KEMAL PEKÖZ (Adana) – Recep Bey, çıkar konuşursun,
orada bağırma!
BAŞKAN – Sayın Katırcıoğlu…
RECEP ÖZEL (Isparta) – İstifa et ya!
EROL KATIRCIOĞLU (Devamla) – Senin ne olduğunu
biliyoruz.
RECEP ÖZEL (Isparta) – İstifa et ya! Biz senin
olduğunu biliyoruz! İstifa et, git madem sen.
KEMAL PEKÖZ (Adana) – Çıkar konuşursun, orada niye
bağırıyorsun ki?
EROL KATIRCIOĞLU (Devamla) – Sayın Başkan, müdahale
eder misiniz lütfen.
(Mikrofon otomatik cihaz tarafından kapatıldı)
MERAL DANIŞ BEŞTAŞ (Siirt) – Sayın Başkan,
gerçekten…
BAŞKAN – Buyurun, selamlayın efendim.
EROL KATIRCIOĞLU (Devamla) – Evet, selamlayacağım.
MURAT ÇEPNİ (İzmir) – Muhatap olma şununla ya.
EROL KATIRCIOĞLU (Devamla) – Ya, böyle işte. Adalet
ve Kalkınma Partisi -benim gördüğüm kadarıyla- bu arkadaşları hiç hak etmiyor.

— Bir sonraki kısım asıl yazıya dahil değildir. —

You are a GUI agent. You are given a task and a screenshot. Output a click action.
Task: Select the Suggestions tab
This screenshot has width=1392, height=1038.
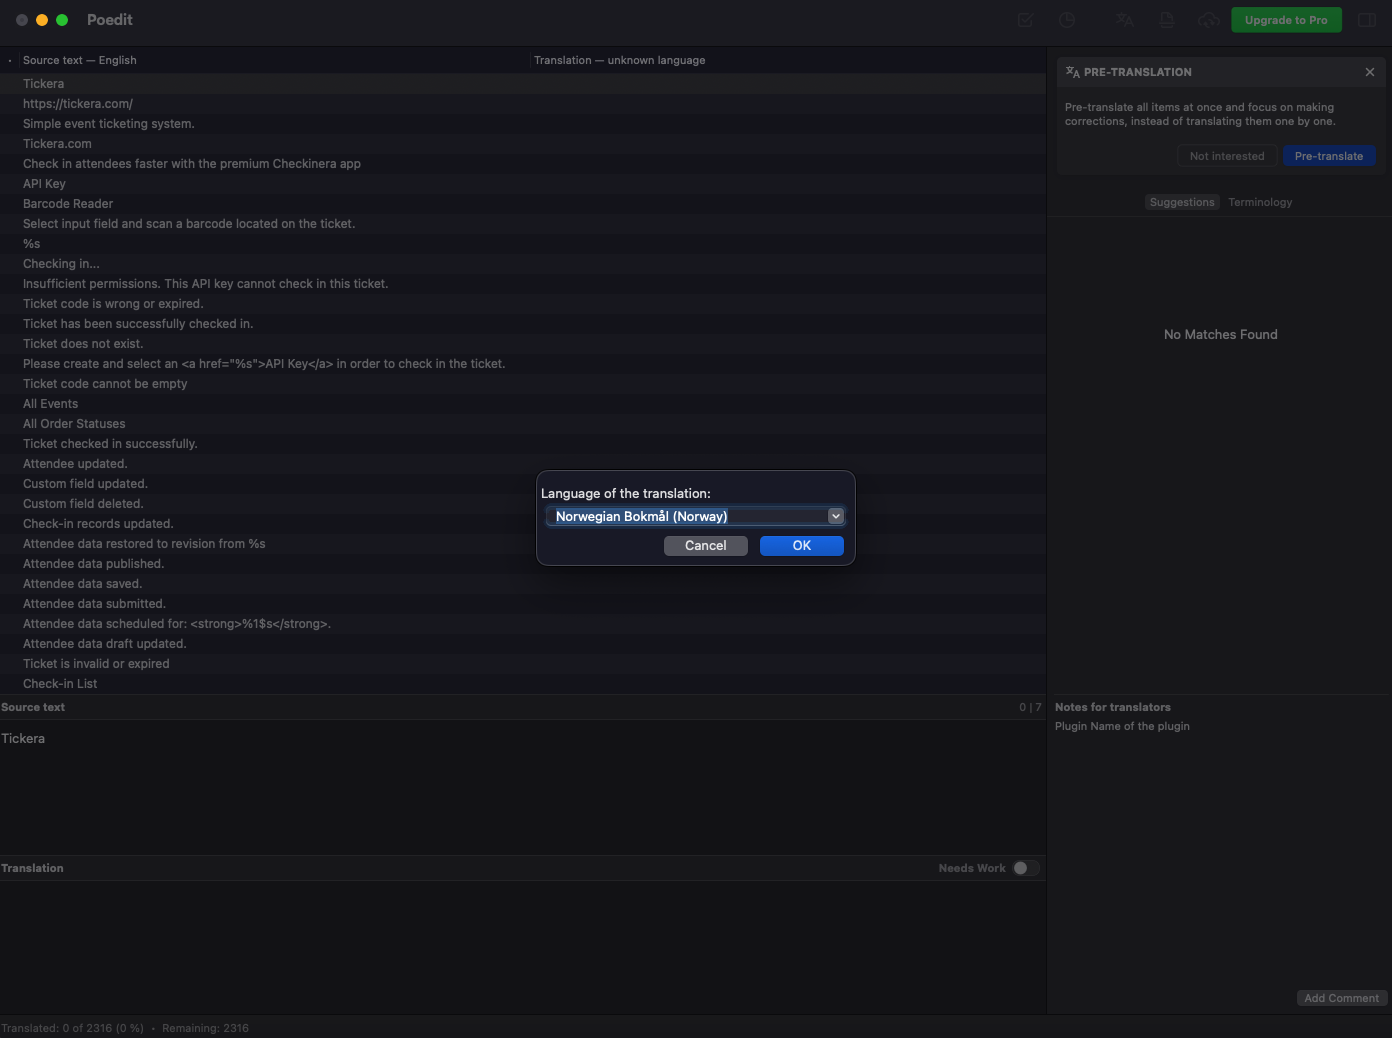(1181, 202)
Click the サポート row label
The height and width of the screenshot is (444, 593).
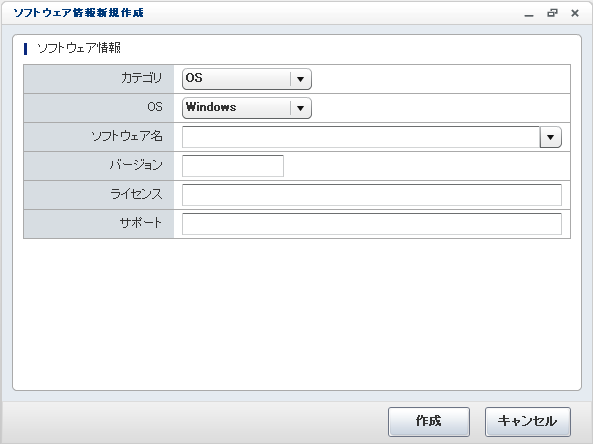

RECEP ÖZEL (Isparta) – Ya, sana ne ya?
EROL KATIRCIOĞLU (Devamla) – Yani tersten okursak,
Adalet ve Kalkınma Partisinin çıkış gerekçeleri Türkiye’nin gerçeklerine
değinen bir şeydi; şimdi bakıyorum, afaki laflarla yutturuluyor bir şeyler,
gördüğümüz bu. Bu arkadaş da buradan konuşuyor işte.
RECEP ÖZEL (Isparta) – Ya, sen Meclise hakaret
ediyorsun ya! Bulunduğun kuruma hakaret ediyorsun ya!

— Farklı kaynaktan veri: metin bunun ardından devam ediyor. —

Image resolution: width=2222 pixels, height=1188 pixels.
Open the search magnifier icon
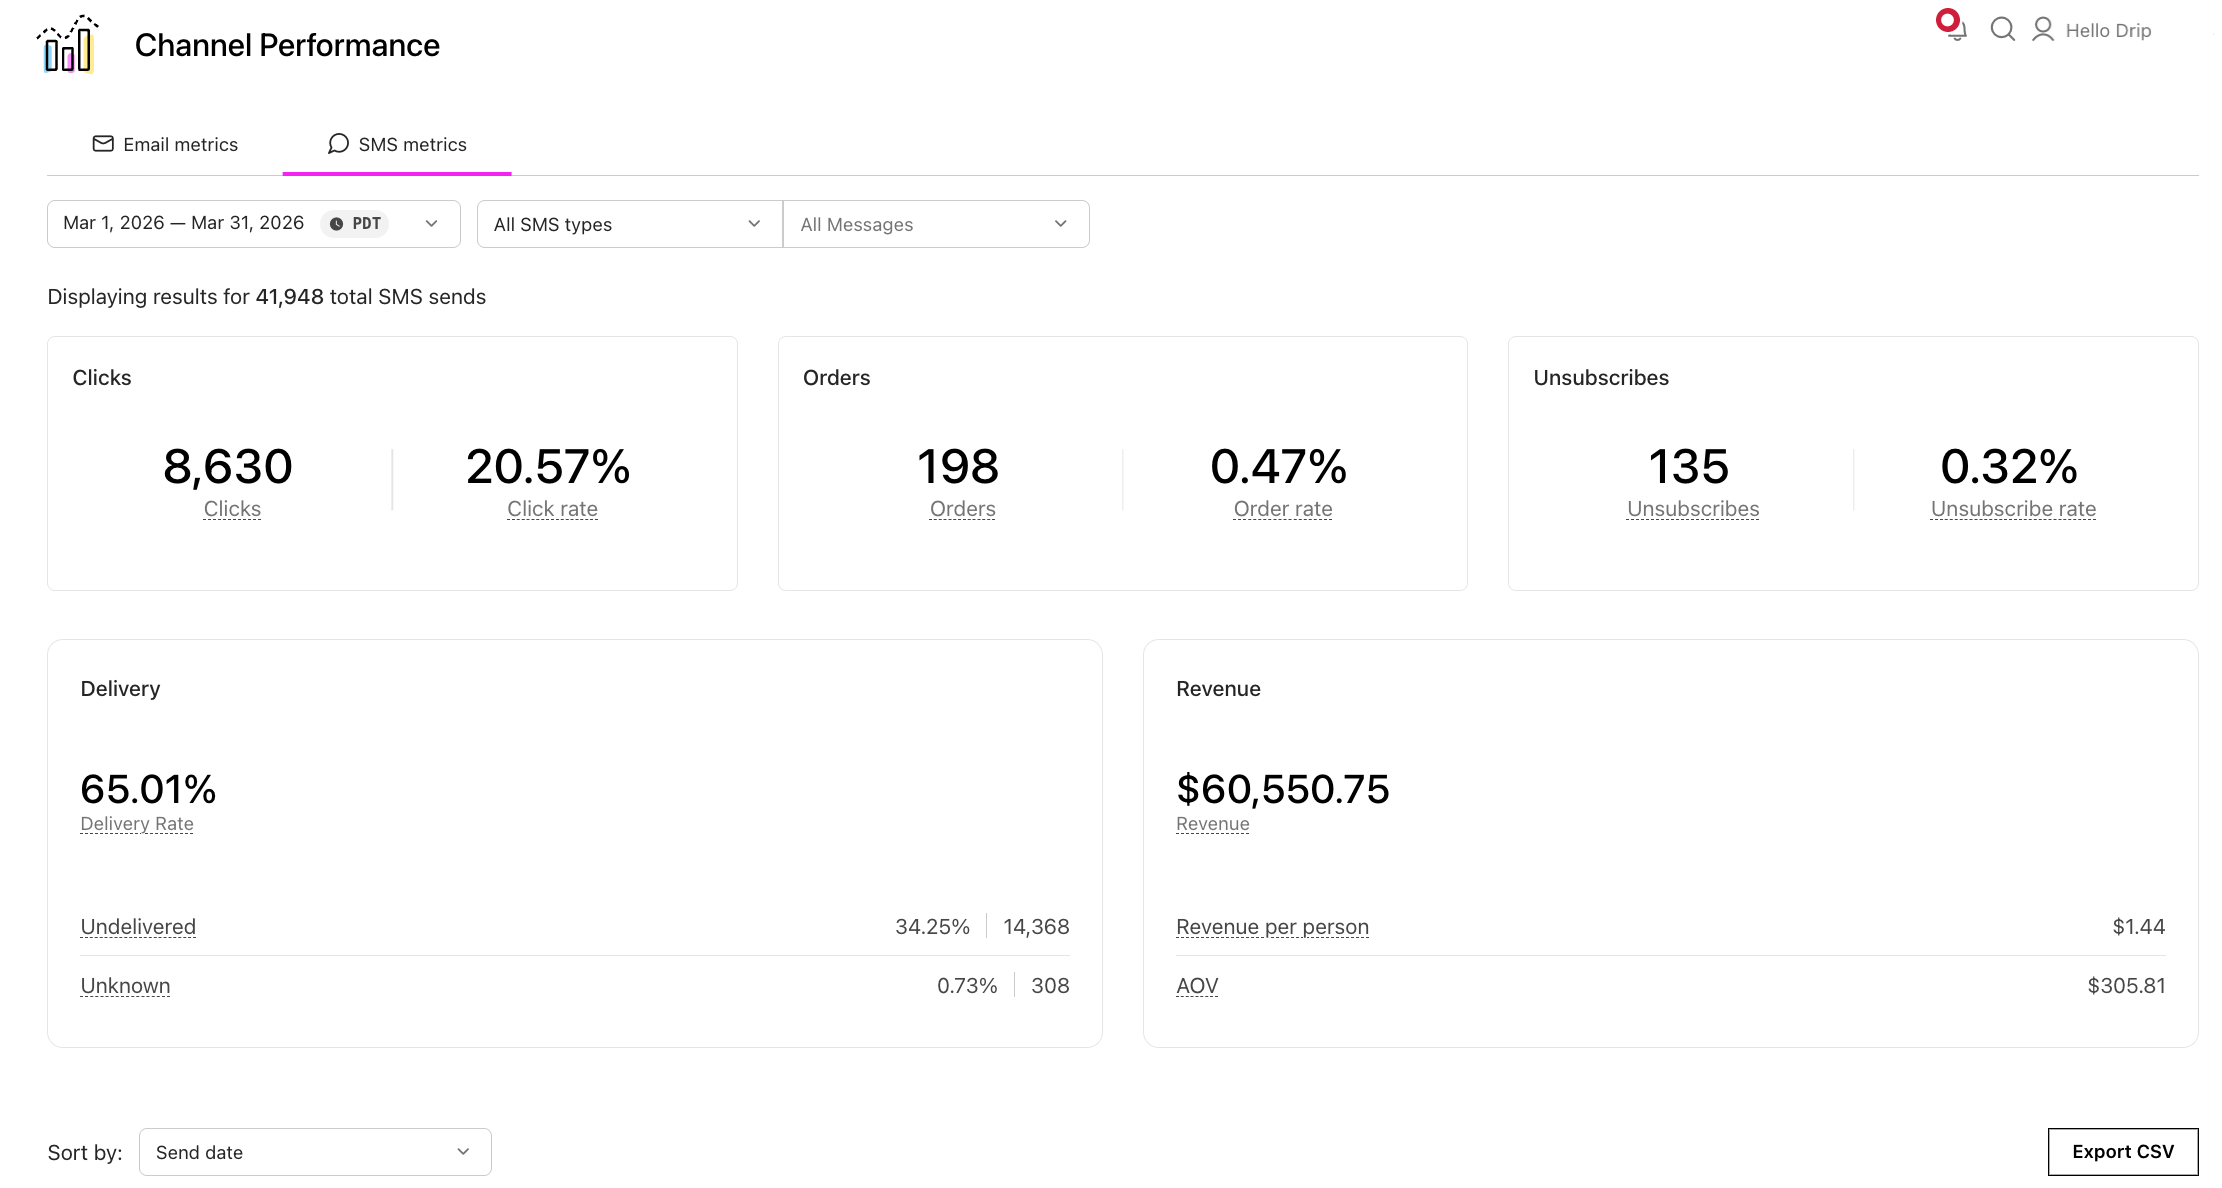(2002, 31)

BAŞKAN – Sayın Vekilim, lütfen…
HÜDA KAYA (İstanbul) – Sana söylüyor, Meclise
söylemiyor!
EROL KATIRCIOĞLU (Devamla) – Sen nasıl anlıyorsan
anla kardeşim, beni ilgilendirmiyor.
RECEP ÖZEL (Isparta) – Öyle yapıyorsun.
EROL KATIRCIOĞLU (Devamla) – Her neyse değerli
arkadaşlar, ben bu derdimi anlatmaya çalıştım.

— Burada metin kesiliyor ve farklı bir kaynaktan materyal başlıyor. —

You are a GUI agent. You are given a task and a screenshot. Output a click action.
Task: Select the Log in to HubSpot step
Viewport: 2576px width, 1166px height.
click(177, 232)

RECEP ÖZEL (Isparta) – Sen boş konuşuyorsun, kendin
boş konuşuyorsun.
MERAL DANIŞ BEŞTAŞ (Siirt) – Dinlemeyin!
EROL KATIRCIOĞLU (Devamla) – Beni naif
bulabilirsiniz, beni antipatik bulabilirsiniz ama söylenmesi gereken bir şeyi
söylediğim kanaatindeyim, anlayan anlar. Burada, Türkiye Büyük Millet
Meclisinde gerçekten gerçekleri konuşacaksak burada olalım, yoksa palavralara
karnımız tok hakikaten.
İyi akşamlar sizlere. (HDP sıralarından alkışlar)
MUHAMMED LEVENT BÜLBÜL
(Sakarya) – Sayın
Başkan…
EROL KATIRCIOĞLU (İstanbul) – Oyun oynanıyor
neredeyse ya, tiyatro gibi ya! Burada ciddi konuşuyoruz, ciddi meseleleri
anlatıyoruz; millet aç be!
BAŞKAN – Sayın Bülbül, buyurunuz.
V.- AÇIKLAMALAR (Devam)
55.- Sakarya Milletvekili Muhammed Levent Bülbül’ün,
İstanbul Milletvekili Erol Katırcıoğlu’nun 327 sıra sayılı Kanun Teklifi’nin
11’inci maddesi üzerinde verilen önerge hakkında yaptığı konuşmasındaki bazı
ifadelerine ilişkin açıklaması
MUHAMMED LEVENT BÜLBÜL (Sakarya) – Sayın Başkanım,
bu yapılan konuşmada ifade edilen hususlar, özellikle yapılan görüşmelerin,
konuşulanların palavra olduğu noktasında Meclisin tamamını ve yapılan bütün
faaliyetleri ilzam edecek şekilde, bütün tarafları ilzam edecek şekilde
kullanılan bu ifadeleri kabul edemeyeceğimizi; Meclisin Türkiye Büyük Millet
Meclisi olduğunun farkına varılarak bu ifadelerin dikkatlice, yeniden
değerlendirilmesi gerektiğini düşünüyoruz. Mecliste gerçeklerin konuşulmadığını
ifade etmek son derece ağır bir ithamdır, bunu kabul etmek mümkün değildir.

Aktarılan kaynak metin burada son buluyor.